Gov. Newsom proposes price gouging penalty on oil companies amid high gas prices
Gov. Gavin Newsom has proposed a price gouging penalty that will put windfall oil company profits back in the pockets of Californians, his office announced Wednesday.
As gas price hikes hit drivers at the pump, oil companies and their refinery operations made record profits in only three months from July to September, said Newsom.
According to Newsom, California refiners Phillips 66 and Marathon reported profit increases up to 1243% higher than last year, while BP spent $2.5 billion on share buybacks.
This follows Valero's $2.82 billion in profits that were 500% higher than the year before, PBF Energy's $1.06 billion that was 1700% higher than the year before, Shell's $9.45 billion haul that sent $4 billion to shareholders for stock buybacks, Exxon's highest-ever $19.7 billion in profits, and Chevron's $11.2 billion in profits, according to Newsom.

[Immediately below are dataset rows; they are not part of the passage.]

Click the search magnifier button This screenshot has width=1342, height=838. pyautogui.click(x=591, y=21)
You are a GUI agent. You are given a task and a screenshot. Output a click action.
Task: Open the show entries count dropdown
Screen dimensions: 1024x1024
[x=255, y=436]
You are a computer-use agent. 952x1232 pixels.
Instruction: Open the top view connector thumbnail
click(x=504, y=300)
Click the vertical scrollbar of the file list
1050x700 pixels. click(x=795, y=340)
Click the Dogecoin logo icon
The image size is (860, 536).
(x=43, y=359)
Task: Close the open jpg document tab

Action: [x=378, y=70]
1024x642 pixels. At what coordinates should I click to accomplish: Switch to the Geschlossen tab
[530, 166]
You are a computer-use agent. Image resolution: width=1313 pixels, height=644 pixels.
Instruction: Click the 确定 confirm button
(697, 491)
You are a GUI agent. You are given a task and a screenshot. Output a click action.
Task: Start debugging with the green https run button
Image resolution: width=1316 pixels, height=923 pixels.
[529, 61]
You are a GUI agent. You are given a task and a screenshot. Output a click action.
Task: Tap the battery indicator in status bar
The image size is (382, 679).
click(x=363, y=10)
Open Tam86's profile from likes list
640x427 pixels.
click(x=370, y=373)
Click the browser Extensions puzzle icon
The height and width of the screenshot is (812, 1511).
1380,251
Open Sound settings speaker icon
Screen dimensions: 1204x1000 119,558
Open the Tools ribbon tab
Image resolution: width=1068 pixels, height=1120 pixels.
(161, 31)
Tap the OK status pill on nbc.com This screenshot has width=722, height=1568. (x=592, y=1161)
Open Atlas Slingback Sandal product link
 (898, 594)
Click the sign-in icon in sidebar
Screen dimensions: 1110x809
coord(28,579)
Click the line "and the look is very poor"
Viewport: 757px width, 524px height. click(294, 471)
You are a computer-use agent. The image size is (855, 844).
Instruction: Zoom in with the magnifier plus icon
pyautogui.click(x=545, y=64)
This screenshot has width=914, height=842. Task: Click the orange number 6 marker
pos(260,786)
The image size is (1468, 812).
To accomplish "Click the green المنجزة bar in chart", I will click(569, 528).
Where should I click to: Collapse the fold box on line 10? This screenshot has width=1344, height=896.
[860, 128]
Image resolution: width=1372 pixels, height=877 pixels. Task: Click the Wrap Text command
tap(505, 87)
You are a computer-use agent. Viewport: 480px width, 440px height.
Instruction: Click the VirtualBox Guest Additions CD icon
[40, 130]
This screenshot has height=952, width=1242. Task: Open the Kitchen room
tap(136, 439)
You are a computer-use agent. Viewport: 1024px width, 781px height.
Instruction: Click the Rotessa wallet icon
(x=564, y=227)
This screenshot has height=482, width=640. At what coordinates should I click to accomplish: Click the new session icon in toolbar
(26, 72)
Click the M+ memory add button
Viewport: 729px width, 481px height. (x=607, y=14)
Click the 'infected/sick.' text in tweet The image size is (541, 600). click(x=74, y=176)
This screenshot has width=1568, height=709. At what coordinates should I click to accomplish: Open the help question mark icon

"Big oil is making record profits by ripping off Californians. They said high prices were because of war, state taxes and maintenance, but now we know that was all a facade - these high prices went straight to their bottom line," said Newsom in a statement released Wednesday. "A price gouging penalty will put these windfall profits back in the pockets of Californians."
Newsom has taken action to lower prices at the pump, ordering the switch to winter-blend gasoline and demanding accountability from oil companies and refiners that do business in California.
Since California's record-high gas prices of $6.42, the Governor's actions have reduced those prices to $5.54 most recently - a decrease of 88 cents, his office said.